*Seitenauszug:*

■ ■ ■ ■

Nur: Die Fälle, die die taz aufgedeckt hat, zeigen, dass das nicht reicht.
So taucht etwa die Agentur Turon World gar nicht auf dem Antrag auf, den
die Bremer Leiharbeitsfirma gestellt hat, sondern „Uzcamp“, ein usbekisches
Reiseunternehmen. Das habe die Vermittlungsagentur als ihren Namen
angegeben, begründet die Bremer Leiharbeitsfirma; die Adresse sei ja
dieselbe. Tatsächlich haben in der Abay Street 13A in Taschkent mehrere
Firmen ihren Sitz, die alle etwas mit Auslandsaufenthalten zu tun haben:
Sprachreisen, Studienplätze, Internate, Jobs.
Doch dass Studierende besser vor Betrug und Ausbeutung geschützt werden
müssen, über Aufklärung im Heimatland oder Zertifizierung der
Vermittlungsagenturen – dafür sehen weder das Bundesarbeitsministerium noch
das Auswärtige Amt Handlungsbedarf, teilten sie der taz mit.

■ ■ ■ ■

*Daten zur Aufgabe:*
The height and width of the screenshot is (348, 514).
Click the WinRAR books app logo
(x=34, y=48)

■ ■ ■ ■

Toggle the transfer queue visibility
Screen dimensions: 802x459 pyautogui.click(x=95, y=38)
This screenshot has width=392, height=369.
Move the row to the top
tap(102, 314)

■ ■ ■ ■

*Ihre Aufgaben:*
(1) Welche Bereiche, die mit Auslandsaufenthalten zu tun haben, nennt der Seitenauszug für die Firmen in der Abay Street 13A in Taschkent?
(2) Können Sie die Zeilen der Einträge ohne Leerzeilen als Markdown-Tabelle mit den Spalten „Nr.“ und „Eintrag“ wiedergeben? Beginnen Sie bei der Zeile mit „Toggle the transfer queue visibility“ und hören Sie nach der Zeile mit „tap(102, 314)“ auf.
Der Seitenauszug und die Einträge haben inhaltlich nichts miteinander zu tun.

*Lösungen in Reihenfolge:*
(1) Sprachreisen, Studienplätze, Internate, Jobs

(2)
| Nr. | Eintrag |
|---|---|
| 1 | Toggle the transfer queue visibility |
| 2 | Screen dimensions: 802x459 pyautogui.click(x=95, y=38) |
| 3 | This screenshot has width=392, height=369. |
| 4 | Move the row to the top |
| 5 | tap(102, 314) |